Below is a brief overview of the budget proposal President Obama sent to Congress today. In the coming days, CRD Associates will be posting more details on specific sections of the fiscal year 2013 budget.
Given the nation’s mounting debt and political pressures to reduce spending, it’s no surprise that the $3.8 trillion budget President Obama unveiled today will probably get short-shrift from congressional lawmakers. Grand ideas are a hard sell when the projected deficit for next year tops $901 billion and the debt ceiling deal enacted last August already reduced discretionary spending by $1 trillion over the next 10 years.
Indeed, the president himself has upped the stakes by proposing an additional $3 trillion in deficit reduction, half of which would be derived from new revenue, $278 billion from mandatory spending and $360 billion in savings to Medicare, Medicaid and other health programs.

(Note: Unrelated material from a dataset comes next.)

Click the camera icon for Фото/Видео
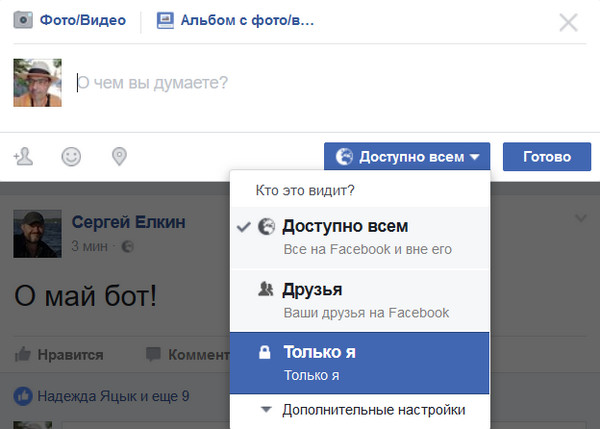 (x=23, y=19)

The $1.5 trillion in new revenue assumes that the Bush tax cuts of 2001 and 2003 would expire for high-income earners and that the “Buffett rule” will be adopted, i.e. those with an annual income in excess of $1 million will pay no less than 30 percent of their income in taxes, while deductions will be capped for those making more than $250,000.
An ambitious list of domestic initiatives contained in the president’s proposal is financed largely by reduced spending on the wars in Iraq and Afghanistan. While budget hawks will argue that those savings should be applied against the deficit, the president would plow some of the war savings funds into a $50 billion down-payment on a six-year highway and infrastructure modernization program, $30 billion to modernize 35,000 schools, and another $30 billion to help states and school districts retain and hire teachers and first responders.

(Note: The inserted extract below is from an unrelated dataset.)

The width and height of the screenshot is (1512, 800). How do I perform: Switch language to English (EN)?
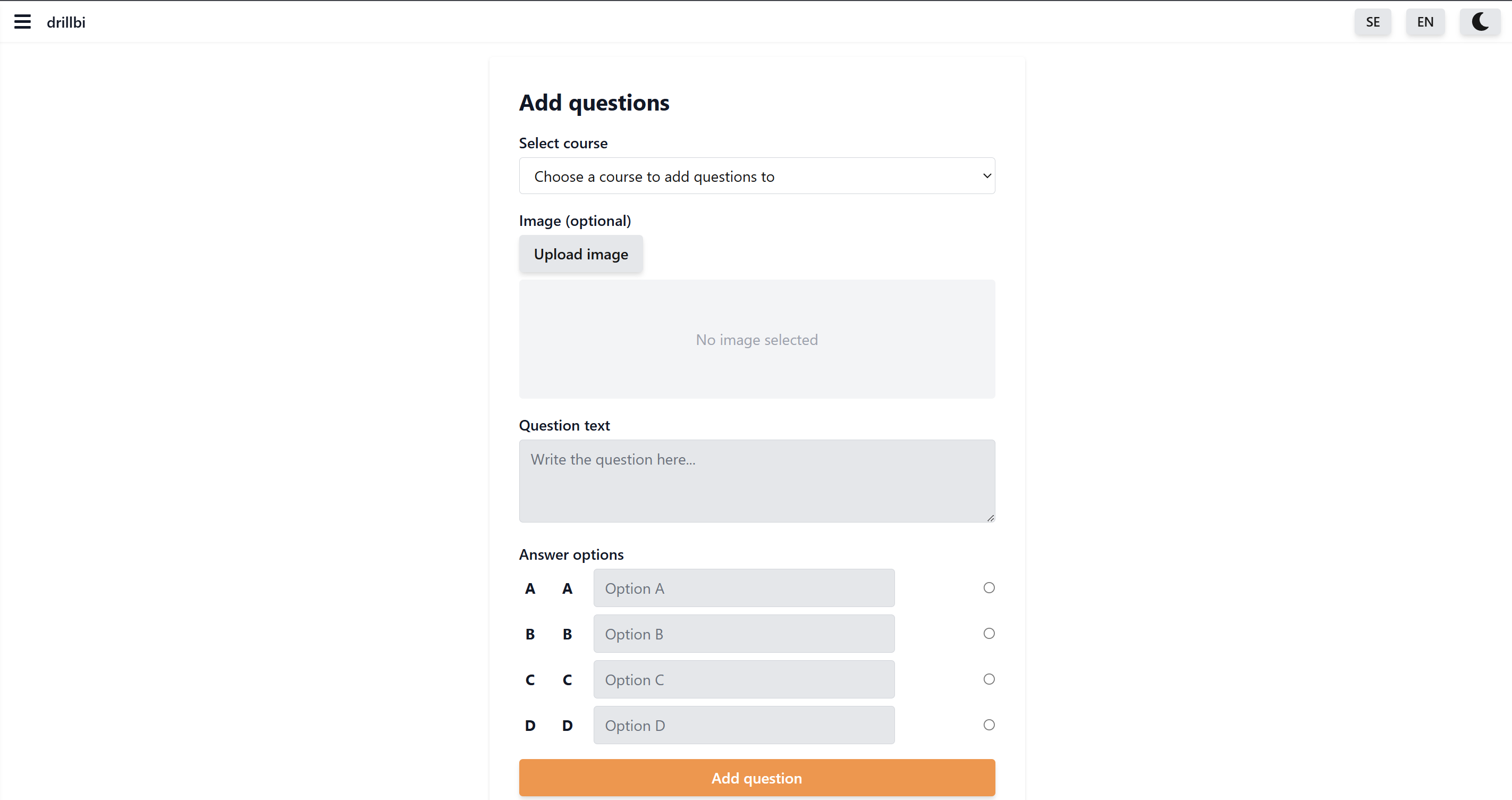click(1424, 22)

Also on the education front, the president proposes to sustain the maximum Pell Grant award of $5,635 through academic year 2014-2015 and provides $8 billion to the Departments of Labor and Education for state and community college partnerships with businesses.
The budget also proposes a five percent increase in non-defense R&D programs, including the National Science Foundation, the Energy Department’s Office of Science and the National Institute of Standards and Technology Laboratories. Funding for the National Institutes of Health would be held at the fiscal year 2012 level of $30.7 billion.
The president’s budget submission will serve as the starting gun in what is likely to be a long and contentious battle. Presidents typically use an election-year budget not to effect policy change, but to lay out a blueprint of priorities for their second term.